*Exercise directions*:
Convert the material into a Markdown table with the columns "Row" and "Line", giving each non-blank line its own numbered row and omitting blank lines.

*Input material*:
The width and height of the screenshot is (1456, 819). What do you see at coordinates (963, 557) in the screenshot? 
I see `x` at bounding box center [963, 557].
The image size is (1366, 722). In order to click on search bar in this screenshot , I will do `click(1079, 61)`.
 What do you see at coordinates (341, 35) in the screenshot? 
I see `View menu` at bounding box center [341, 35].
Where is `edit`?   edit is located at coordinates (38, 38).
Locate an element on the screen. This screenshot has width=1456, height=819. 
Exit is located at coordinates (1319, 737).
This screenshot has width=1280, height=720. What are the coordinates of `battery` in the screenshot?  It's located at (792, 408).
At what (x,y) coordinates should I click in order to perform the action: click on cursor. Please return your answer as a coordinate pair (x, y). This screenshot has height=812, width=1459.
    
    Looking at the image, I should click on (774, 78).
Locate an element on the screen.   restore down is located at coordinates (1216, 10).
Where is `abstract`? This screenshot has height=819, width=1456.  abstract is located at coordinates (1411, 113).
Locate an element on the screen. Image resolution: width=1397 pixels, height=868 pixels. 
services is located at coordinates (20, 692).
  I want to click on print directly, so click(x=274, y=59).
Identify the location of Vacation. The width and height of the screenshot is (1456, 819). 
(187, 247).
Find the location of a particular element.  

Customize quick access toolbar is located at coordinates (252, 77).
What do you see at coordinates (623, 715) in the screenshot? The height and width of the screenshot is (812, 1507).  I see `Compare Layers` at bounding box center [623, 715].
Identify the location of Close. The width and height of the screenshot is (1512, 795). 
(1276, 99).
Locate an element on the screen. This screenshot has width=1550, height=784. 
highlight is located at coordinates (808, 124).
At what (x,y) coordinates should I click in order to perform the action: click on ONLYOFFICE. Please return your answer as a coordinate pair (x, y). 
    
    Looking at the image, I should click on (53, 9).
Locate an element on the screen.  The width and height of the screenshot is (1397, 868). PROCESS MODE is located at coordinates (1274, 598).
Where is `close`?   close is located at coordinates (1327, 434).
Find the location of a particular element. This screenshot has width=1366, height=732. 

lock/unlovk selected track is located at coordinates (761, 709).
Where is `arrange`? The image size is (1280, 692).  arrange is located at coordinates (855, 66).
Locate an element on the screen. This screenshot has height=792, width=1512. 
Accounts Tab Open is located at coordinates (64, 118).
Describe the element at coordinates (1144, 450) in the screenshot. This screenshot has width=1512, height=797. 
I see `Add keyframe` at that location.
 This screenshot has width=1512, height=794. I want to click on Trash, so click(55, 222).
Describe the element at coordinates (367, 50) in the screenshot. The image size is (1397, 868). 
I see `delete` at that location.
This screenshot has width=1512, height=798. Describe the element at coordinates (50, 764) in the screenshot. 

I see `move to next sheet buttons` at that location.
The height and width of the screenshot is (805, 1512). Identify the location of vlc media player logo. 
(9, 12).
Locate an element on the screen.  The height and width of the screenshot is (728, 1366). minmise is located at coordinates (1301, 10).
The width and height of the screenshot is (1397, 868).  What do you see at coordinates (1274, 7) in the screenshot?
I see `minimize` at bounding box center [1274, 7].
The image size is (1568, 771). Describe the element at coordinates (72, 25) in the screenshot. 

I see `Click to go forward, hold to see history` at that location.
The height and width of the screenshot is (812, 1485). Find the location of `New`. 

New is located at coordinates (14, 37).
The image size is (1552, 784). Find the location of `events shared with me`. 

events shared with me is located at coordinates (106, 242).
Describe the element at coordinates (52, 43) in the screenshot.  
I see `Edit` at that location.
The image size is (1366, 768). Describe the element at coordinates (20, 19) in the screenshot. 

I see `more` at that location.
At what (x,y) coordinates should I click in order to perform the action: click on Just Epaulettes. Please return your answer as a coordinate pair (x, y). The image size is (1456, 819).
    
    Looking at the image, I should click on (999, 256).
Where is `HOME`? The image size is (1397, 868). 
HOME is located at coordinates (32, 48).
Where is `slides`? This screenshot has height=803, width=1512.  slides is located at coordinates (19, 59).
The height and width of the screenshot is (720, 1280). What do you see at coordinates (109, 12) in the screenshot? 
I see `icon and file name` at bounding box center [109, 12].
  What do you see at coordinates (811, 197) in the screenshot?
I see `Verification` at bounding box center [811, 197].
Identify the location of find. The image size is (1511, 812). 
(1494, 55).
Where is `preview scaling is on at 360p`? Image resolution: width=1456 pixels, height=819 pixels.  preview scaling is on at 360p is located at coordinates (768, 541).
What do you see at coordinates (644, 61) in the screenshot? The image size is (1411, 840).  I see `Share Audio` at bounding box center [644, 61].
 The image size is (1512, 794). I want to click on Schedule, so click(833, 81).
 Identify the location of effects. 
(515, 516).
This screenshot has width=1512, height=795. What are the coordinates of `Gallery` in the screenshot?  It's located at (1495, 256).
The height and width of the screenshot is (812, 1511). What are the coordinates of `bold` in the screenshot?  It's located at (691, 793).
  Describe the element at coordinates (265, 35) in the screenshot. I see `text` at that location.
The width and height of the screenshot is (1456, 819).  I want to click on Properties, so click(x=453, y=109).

*Solution below*:
| Row | Line |
|---|---|
| 1 | The width and height of the screenshot is (1456, 819). What do you see at coordinates (963, 557) in the screenshot?  |
| 2 | I see `x` at bounding box center [963, 557]. |
| 3 | The image size is (1366, 722). In order to click on search bar in this screenshot , I will do `click(1079, 61)`. |
| 4 |  What do you see at coordinates (341, 35) in the screenshot?  |
| 5 | I see `View menu` at bounding box center [341, 35]. |
| 6 | Where is `edit`?   edit is located at coordinates (38, 38). |
| 7 | Locate an element on the screen. This screenshot has width=1456, height=819.  |
| 8 | Exit is located at coordinates (1319, 737). |
| 9 | This screenshot has width=1280, height=720. What are the coordinates of `battery` in the screenshot?  It's located at (792, 408). |
| 10 | At what (x,y) coordinates should I click in order to perform the action: click on cursor. Please return your answer as a coordinate pair (x, y). This screenshot has height=812, width=1459. |
| 11 |     Looking at the image, I should click on (774, 78). |
| 12 | Locate an element on the screen.   restore down is located at coordinates (1216, 10). |
| 13 | Where is `abstract`? This screenshot has height=819, width=1456.  abstract is located at coordinates (1411, 113). |
| 14 | Locate an element on the screen. Image resolution: width=1397 pixels, height=868 pixels.  |
| 15 | services is located at coordinates (20, 692). |
| 16 |   I want to click on print directly, so click(x=274, y=59). |
| 17 | Identify the location of Vacation. The width and height of the screenshot is (1456, 819).  |
| 18 | (187, 247). |
| 19 | Find the location of a particular element.   |
| 20 | Customize quick access toolbar is located at coordinates (252, 77). |
| 21 | What do you see at coordinates (623, 715) in the screenshot? The height and width of the screenshot is (812, 1507).  I see `Compare Layers` at bounding box center [623, 715]. |
| 22 | Identify the location of Close. The width and height of the screenshot is (1512, 795).  |
| 23 | (1276, 99). |
| 24 | Locate an element on the screen. This screenshot has width=1550, height=784.  |
| 25 | highlight is located at coordinates (808, 124). |
| 26 | At what (x,y) coordinates should I click in order to perform the action: click on ONLYOFFICE. Please return your answer as a coordinate pair (x, y).  |
| 27 |     Looking at the image, I should click on (53, 9). |
| 28 | Locate an element on the screen.  The width and height of the screenshot is (1397, 868). PROCESS MODE is located at coordinates (1274, 598). |
| 29 | Where is `close`?   close is located at coordinates (1327, 434). |
| 30 | Find the location of a particular element. This screenshot has width=1366, height=732.  |
| 31 | lock/unlovk selected track is located at coordinates (761, 709). |
| 32 | Where is `arrange`? The image size is (1280, 692).  arrange is located at coordinates (855, 66). |
| 33 | Locate an element on the screen. This screenshot has height=792, width=1512.  |
| 34 | Accounts Tab Open is located at coordinates (64, 118). |
| 35 | Describe the element at coordinates (1144, 450) in the screenshot. This screenshot has width=1512, height=797.  |
| 36 | I see `Add keyframe` at that location. |
| 37 |  This screenshot has width=1512, height=794. I want to click on Trash, so click(55, 222). |
| 38 | Describe the element at coordinates (367, 50) in the screenshot. The image size is (1397, 868).  |
| 39 | I see `delete` at that location. |
| 40 | This screenshot has width=1512, height=798. Describe the element at coordinates (50, 764) in the screenshot.  |
| 41 | I see `move to next sheet buttons` at that location. |
| 42 | The height and width of the screenshot is (805, 1512). Identify the location of vlc media player logo.  |
| 43 | (9, 12). |
| 44 | Locate an element on the screen.  The height and width of the screenshot is (728, 1366). minmise is located at coordinates (1301, 10). |
| 45 | The width and height of the screenshot is (1397, 868).  What do you see at coordinates (1274, 7) in the screenshot? |
| 46 | I see `minimize` at bounding box center [1274, 7]. |
| 47 | The image size is (1568, 771). Describe the element at coordinates (72, 25) in the screenshot.  |
| 48 | I see `Click to go forward, hold to see history` at that location. |
| 49 | The height and width of the screenshot is (812, 1485). Find the location of `New`.  |
| 50 | New is located at coordinates (14, 37). |
| 51 | The image size is (1552, 784). Find the location of `events shared with me`.  |
| 52 | events shared with me is located at coordinates (106, 242). |
| 53 | Describe the element at coordinates (52, 43) in the screenshot.   |
| 54 | I see `Edit` at that location. |
| 55 | The image size is (1366, 768). Describe the element at coordinates (20, 19) in the screenshot.  |
| 56 | I see `more` at that location. |
| 57 | At what (x,y) coordinates should I click in order to perform the action: click on Just Epaulettes. Please return your answer as a coordinate pair (x, y). The image size is (1456, 819). |
| 58 |     Looking at the image, I should click on (999, 256). |
| 59 | Where is `HOME`? The image size is (1397, 868).  |
| 60 | HOME is located at coordinates (32, 48). |
| 61 | Where is `slides`? This screenshot has height=803, width=1512.  slides is located at coordinates (19, 59). |
| 62 | The height and width of the screenshot is (720, 1280). What do you see at coordinates (109, 12) in the screenshot?  |
| 63 | I see `icon and file name` at bounding box center [109, 12]. |
| 64 |   What do you see at coordinates (811, 197) in the screenshot? |
| 65 | I see `Verification` at bounding box center [811, 197]. |
| 66 | Identify the location of find. The image size is (1511, 812).  |
| 67 | (1494, 55). |
| 68 | Where is `preview scaling is on at 360p`? Image resolution: width=1456 pixels, height=819 pixels.  preview scaling is on at 360p is located at coordinates (768, 541). |
| 69 | What do you see at coordinates (644, 61) in the screenshot? The image size is (1411, 840).  I see `Share Audio` at bounding box center [644, 61]. |
| 70 |  The image size is (1512, 794). I want to click on Schedule, so click(833, 81). |
| 71 |  Identify the location of effects.  |
| 72 | (515, 516). |
| 73 | This screenshot has width=1512, height=795. What are the coordinates of `Gallery` in the screenshot?  It's located at (1495, 256). |
| 74 | The height and width of the screenshot is (812, 1511). What are the coordinates of `bold` in the screenshot?  It's located at (691, 793). |
| 75 |   Describe the element at coordinates (265, 35) in the screenshot. I see `text` at that location. |
| 76 | The width and height of the screenshot is (1456, 819).  I want to click on Properties, so click(x=453, y=109). |